# [OT] In Hamburg kann wieder gechillt werden

## haarbi

OMG waren wir laut am jubeln als in der Schule der Lehrer in den Unterricht kam und sagte, dass der tolle Herr Schill von unserem Bürgermeister nen Kickban gekriegt hat  :Mr. Green:  .

Und dass nun rauskommt dass eben dieser Bürgermeister schwul ist...wen störts, ist doch auch gut so  :Laughing: .

Bambule und der Rest Hamburgs freuen sich und Hamburg kann sich wieder 'Weltstadt' nennen, schließlich war das meiner Ansicht nach mit einem stellvertretendem Bürgermeister der Sparte 'sehr-sehr-weit-rechts-außen' nicht möglich. Logisch, oder?

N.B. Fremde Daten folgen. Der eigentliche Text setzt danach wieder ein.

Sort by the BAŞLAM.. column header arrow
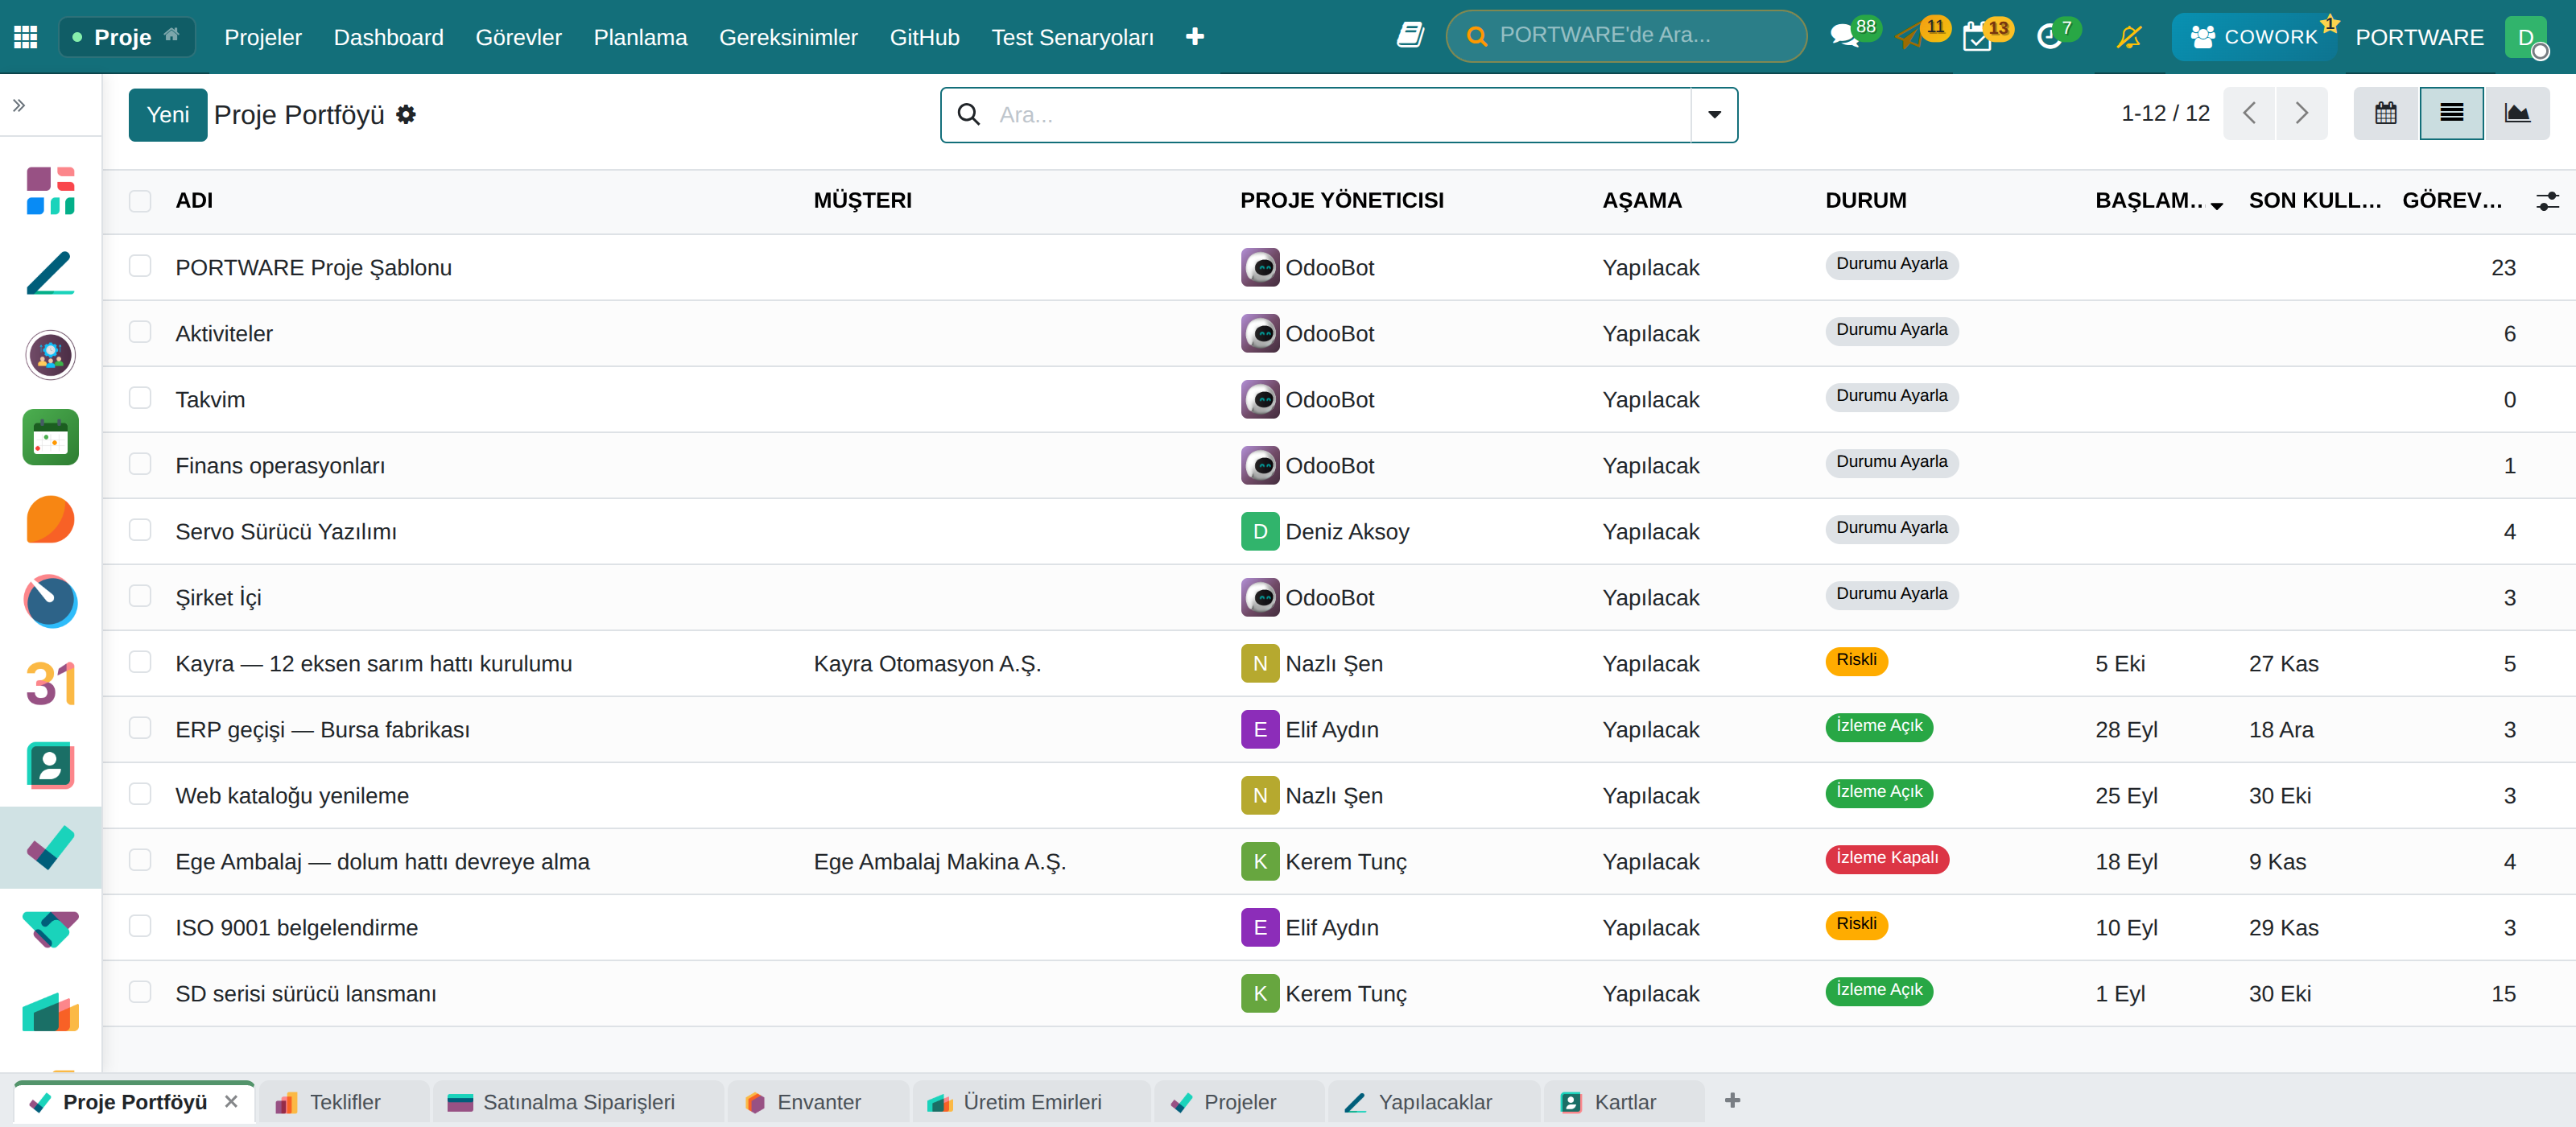The image size is (2576, 1127). pos(2217,204)
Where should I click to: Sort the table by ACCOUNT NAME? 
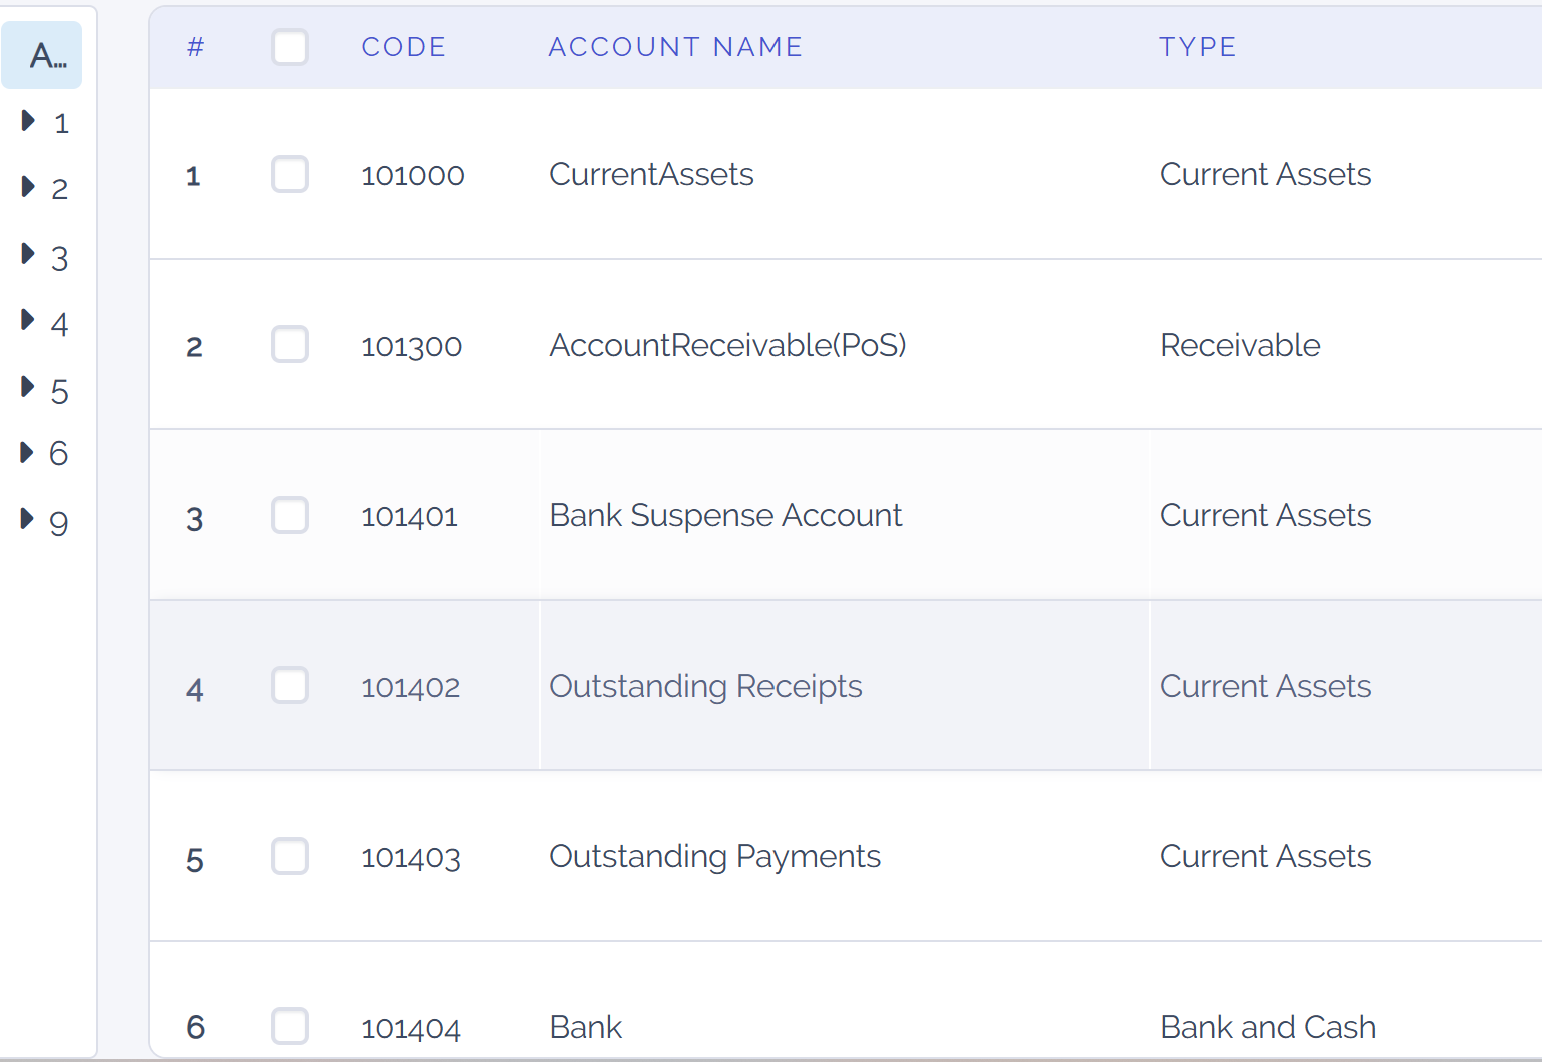[x=675, y=46]
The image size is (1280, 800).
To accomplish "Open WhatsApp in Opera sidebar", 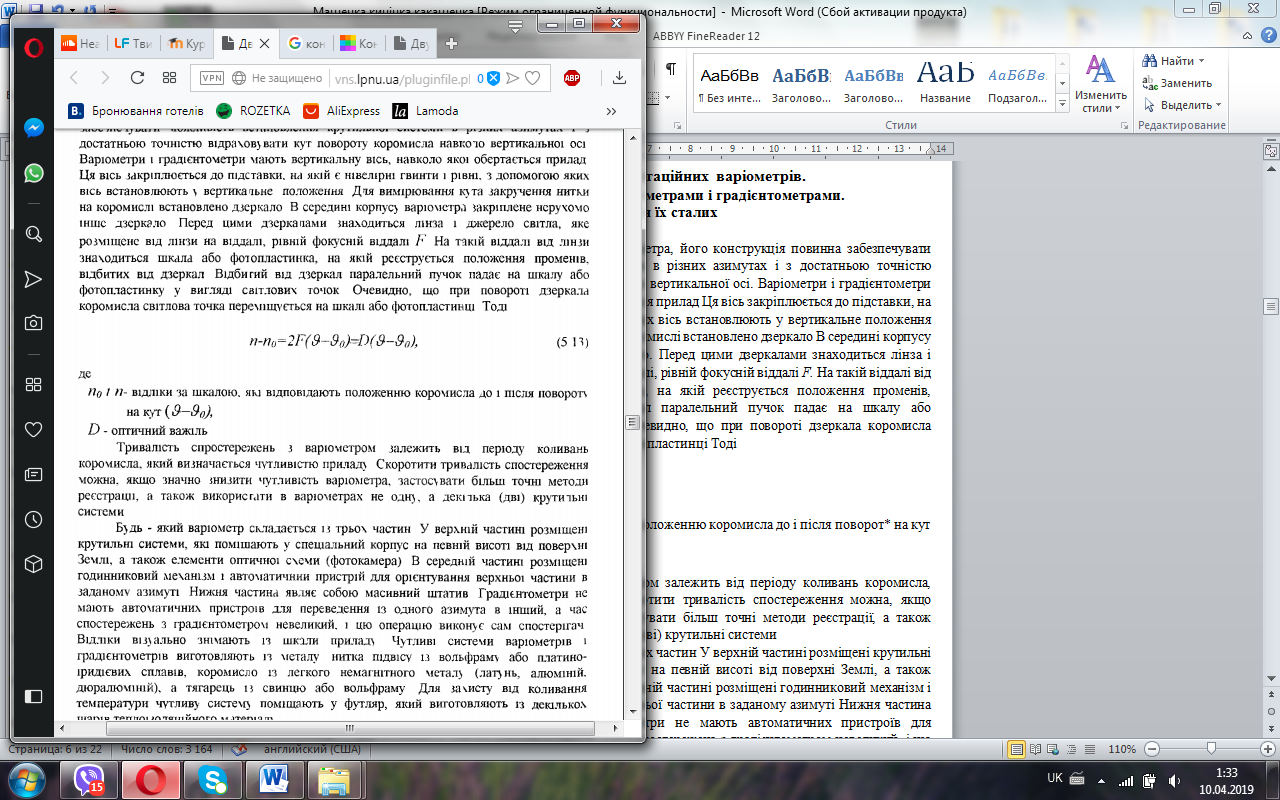I will pyautogui.click(x=33, y=173).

Ähm ja, wollte nur mal gesagt haben dass ich mich freu  :Razz: 

Achja, falls jetzt der eine oder andere nicht so ganz peilt was ich sagen wollte findet er z.B. auf www.hamburg.de garantiert etwas zum Thema  :Smile: 

..der haarbi

----------

## Scandium

Herr Schill verschwindet, und seine Partei wird ihm folgen.

Ein Verlust, der keiner ist.

Viele Grüße aus Bayern  :Wink: 

----------

## hulk2nd

kann mich den worten meines vorredners nur anschliessen.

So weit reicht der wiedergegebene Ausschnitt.